RECORDS PROVIDED -
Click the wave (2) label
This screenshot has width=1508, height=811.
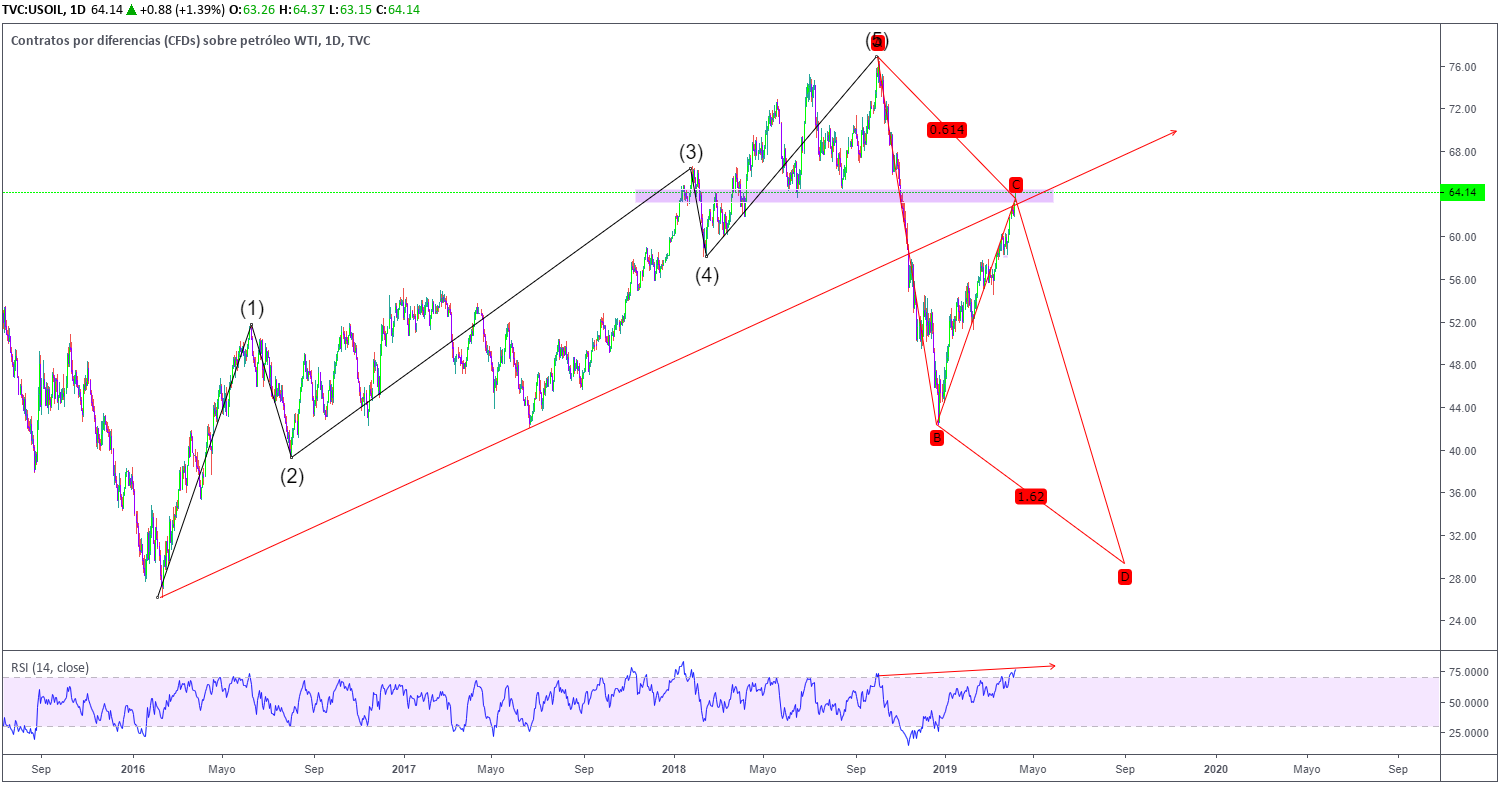pyautogui.click(x=292, y=476)
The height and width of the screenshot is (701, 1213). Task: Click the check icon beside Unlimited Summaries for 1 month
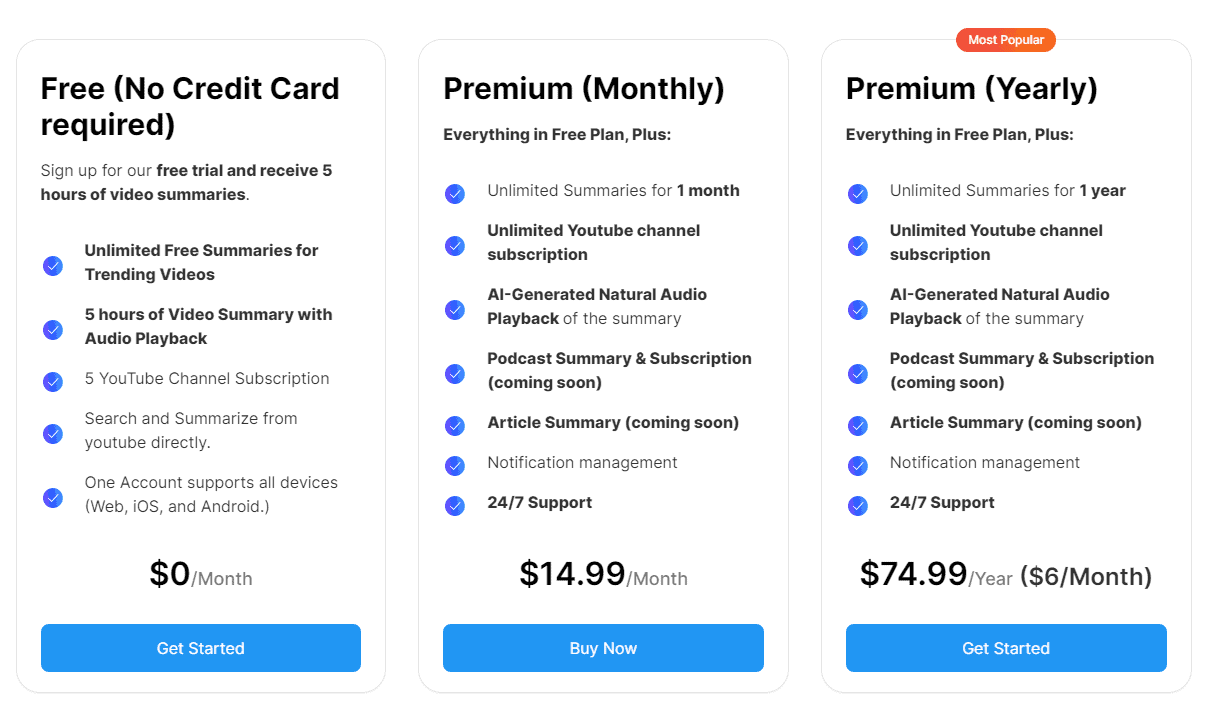[x=456, y=194]
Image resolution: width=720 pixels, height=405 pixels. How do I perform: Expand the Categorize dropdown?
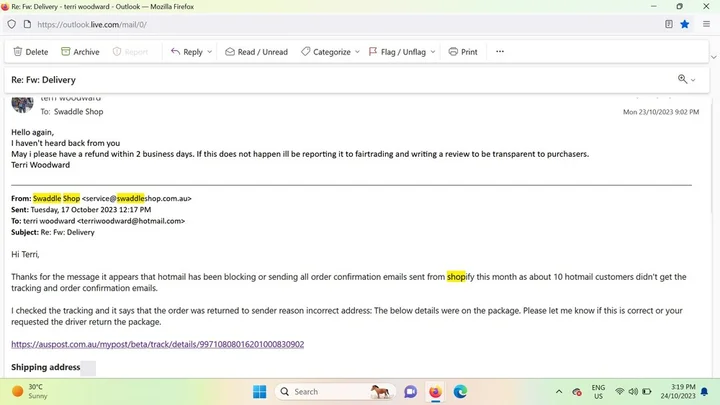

PROBLEM STATEMENT - Only what runs from the line with "The height and" through the last line of the listing above belongs in the answer, set down exactly and free of pictures.

EXERCISE ANSWER -
The height and width of the screenshot is (701, 1213). Task: Click the check icon beside Unlimited Summaries for 1 month
[x=456, y=194]
Image resolution: width=720 pixels, height=405 pixels. How do I perform: Expand the Categorize dropdown?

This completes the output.